### Entries shown
* * * *

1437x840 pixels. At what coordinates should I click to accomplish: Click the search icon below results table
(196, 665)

* * * *

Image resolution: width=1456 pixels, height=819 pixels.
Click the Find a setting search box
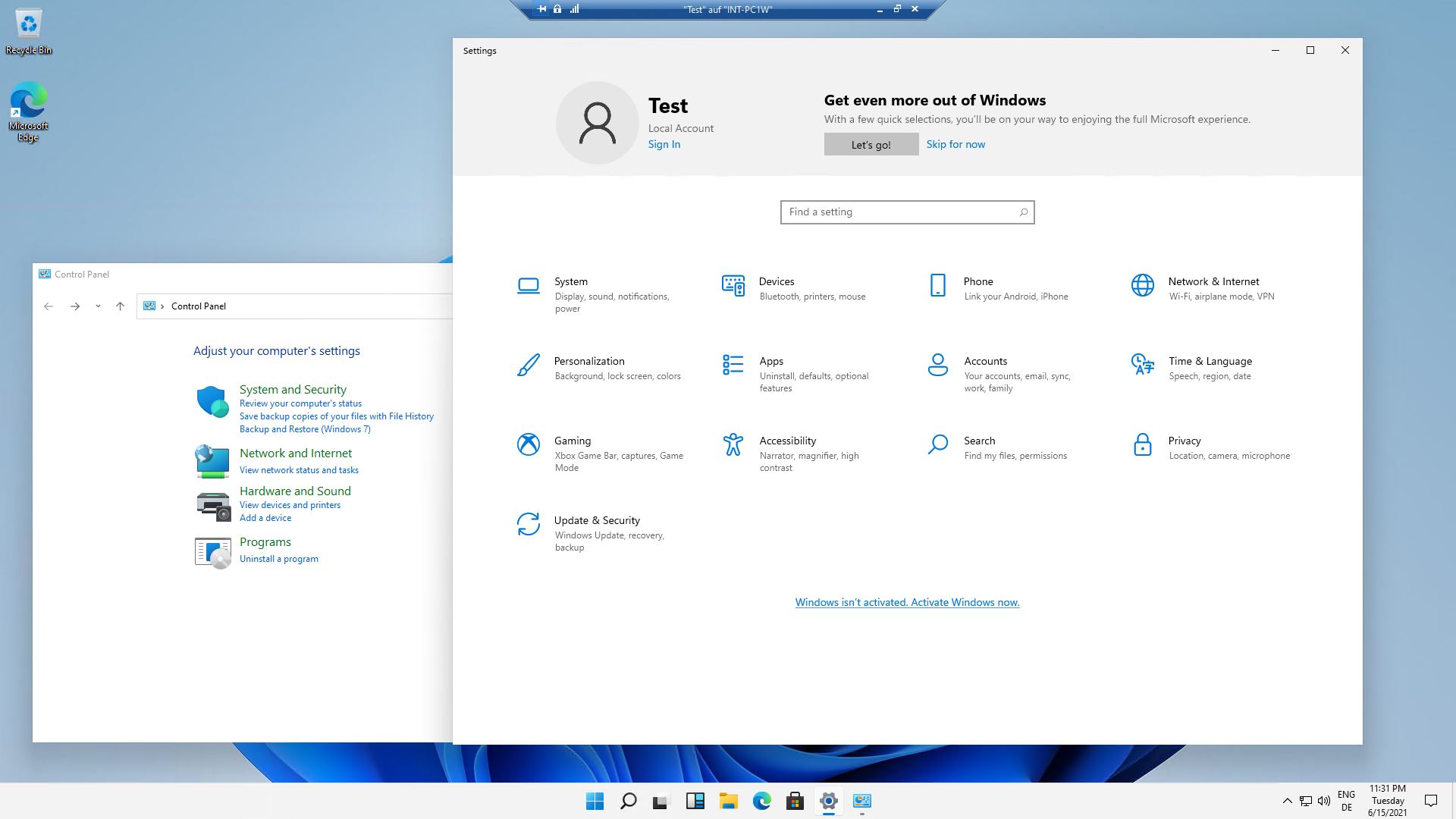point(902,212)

* * * *

### What the task requires
Quote the data word for word, starting at the line containing "Image resolution: width=1456" and ending at the line containing "point(902,212)", both lines included. Leave out the pictures.

### Complete response
Image resolution: width=1456 pixels, height=819 pixels.
Click the Find a setting search box
point(902,212)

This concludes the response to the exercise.